Directions for this task:
Repeat exactly, please, the opening lines of the data below, through and including the line where "Start a conversation (188, 301)" sits.

====== Record excerpts

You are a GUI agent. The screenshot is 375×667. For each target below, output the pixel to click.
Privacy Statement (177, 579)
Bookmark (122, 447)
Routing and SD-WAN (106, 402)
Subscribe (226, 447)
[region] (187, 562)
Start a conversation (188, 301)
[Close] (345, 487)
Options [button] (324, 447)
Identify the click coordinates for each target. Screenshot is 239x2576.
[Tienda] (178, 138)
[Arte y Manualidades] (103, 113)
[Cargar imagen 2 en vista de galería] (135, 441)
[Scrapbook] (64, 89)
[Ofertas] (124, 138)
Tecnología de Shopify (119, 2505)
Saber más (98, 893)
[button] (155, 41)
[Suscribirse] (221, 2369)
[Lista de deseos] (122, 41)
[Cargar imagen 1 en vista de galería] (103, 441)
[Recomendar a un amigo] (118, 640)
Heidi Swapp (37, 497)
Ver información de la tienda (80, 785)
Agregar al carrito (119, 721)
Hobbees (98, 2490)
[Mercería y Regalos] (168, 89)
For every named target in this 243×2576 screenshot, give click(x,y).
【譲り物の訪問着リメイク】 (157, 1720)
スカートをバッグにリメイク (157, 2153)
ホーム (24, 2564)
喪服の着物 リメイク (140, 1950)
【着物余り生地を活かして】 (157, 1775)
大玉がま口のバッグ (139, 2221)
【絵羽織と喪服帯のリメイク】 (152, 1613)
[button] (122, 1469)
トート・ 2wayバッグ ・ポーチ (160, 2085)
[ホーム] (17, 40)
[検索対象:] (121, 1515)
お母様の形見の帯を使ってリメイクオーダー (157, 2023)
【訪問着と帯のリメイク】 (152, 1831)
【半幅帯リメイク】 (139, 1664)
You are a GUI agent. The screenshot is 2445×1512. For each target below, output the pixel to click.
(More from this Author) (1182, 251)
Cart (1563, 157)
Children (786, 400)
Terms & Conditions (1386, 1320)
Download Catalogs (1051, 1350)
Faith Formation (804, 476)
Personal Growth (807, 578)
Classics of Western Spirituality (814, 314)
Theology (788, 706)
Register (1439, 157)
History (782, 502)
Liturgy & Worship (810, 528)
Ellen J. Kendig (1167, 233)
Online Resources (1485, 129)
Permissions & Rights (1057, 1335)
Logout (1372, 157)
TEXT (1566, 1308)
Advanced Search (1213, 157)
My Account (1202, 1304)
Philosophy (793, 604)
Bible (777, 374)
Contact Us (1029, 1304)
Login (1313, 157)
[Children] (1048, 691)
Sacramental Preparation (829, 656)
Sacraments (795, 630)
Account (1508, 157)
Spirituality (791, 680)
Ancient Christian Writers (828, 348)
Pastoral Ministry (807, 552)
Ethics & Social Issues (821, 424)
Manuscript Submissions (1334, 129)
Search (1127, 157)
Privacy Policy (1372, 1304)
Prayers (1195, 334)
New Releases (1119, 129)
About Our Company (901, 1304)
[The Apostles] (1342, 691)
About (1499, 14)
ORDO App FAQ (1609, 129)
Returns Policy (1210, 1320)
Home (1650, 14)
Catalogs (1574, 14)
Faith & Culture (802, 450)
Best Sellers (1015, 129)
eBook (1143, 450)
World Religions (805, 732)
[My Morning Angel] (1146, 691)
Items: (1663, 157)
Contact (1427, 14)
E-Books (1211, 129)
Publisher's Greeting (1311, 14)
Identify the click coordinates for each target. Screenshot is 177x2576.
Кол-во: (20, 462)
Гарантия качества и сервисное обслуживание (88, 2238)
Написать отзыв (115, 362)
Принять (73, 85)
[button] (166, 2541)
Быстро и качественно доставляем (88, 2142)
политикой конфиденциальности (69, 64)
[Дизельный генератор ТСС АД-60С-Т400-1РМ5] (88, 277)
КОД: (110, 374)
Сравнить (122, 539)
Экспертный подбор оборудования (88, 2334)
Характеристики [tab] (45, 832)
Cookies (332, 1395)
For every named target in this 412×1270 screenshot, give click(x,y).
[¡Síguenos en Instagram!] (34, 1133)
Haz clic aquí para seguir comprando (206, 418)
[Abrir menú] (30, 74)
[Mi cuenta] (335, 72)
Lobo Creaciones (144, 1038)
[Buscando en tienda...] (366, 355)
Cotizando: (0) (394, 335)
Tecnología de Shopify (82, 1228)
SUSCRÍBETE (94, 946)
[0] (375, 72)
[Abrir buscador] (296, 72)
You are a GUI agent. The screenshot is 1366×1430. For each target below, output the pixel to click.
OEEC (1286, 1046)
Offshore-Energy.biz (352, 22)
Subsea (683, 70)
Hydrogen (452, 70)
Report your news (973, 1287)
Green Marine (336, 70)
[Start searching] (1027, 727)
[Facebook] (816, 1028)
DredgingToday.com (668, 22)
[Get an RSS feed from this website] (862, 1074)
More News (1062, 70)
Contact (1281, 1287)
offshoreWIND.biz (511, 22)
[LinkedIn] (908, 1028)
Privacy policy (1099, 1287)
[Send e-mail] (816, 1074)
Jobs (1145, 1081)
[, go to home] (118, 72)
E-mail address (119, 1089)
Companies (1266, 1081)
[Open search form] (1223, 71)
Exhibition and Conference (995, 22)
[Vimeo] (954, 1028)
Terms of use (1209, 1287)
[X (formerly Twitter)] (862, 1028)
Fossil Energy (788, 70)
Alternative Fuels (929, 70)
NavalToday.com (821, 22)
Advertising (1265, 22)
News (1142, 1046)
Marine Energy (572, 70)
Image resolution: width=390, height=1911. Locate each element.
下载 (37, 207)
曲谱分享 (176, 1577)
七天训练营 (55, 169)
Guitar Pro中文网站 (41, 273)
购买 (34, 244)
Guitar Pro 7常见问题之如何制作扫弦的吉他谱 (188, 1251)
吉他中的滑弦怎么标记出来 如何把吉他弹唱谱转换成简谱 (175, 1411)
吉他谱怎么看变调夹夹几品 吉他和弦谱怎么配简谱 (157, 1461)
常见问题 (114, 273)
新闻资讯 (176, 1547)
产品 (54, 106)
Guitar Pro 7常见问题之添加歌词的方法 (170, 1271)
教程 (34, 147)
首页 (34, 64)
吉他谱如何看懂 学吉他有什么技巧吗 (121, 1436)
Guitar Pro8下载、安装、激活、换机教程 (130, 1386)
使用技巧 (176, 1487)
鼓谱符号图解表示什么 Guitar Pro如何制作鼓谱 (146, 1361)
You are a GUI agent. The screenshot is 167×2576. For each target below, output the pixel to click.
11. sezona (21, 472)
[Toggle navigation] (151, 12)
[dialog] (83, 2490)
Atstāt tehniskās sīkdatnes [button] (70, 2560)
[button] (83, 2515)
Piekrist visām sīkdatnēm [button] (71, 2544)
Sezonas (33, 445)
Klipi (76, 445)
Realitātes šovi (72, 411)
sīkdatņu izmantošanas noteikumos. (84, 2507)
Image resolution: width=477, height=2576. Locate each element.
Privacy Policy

============

Answer for this exercise:
You are a GUI agent. The screenshot is 375×667. For each target below, output the pixel to click.
Privacy Statement (177, 579)
Bookmark (122, 447)
Routing and SD-WAN (106, 402)
Subscribe (226, 447)
[region] (187, 562)
Start a conversation (188, 301)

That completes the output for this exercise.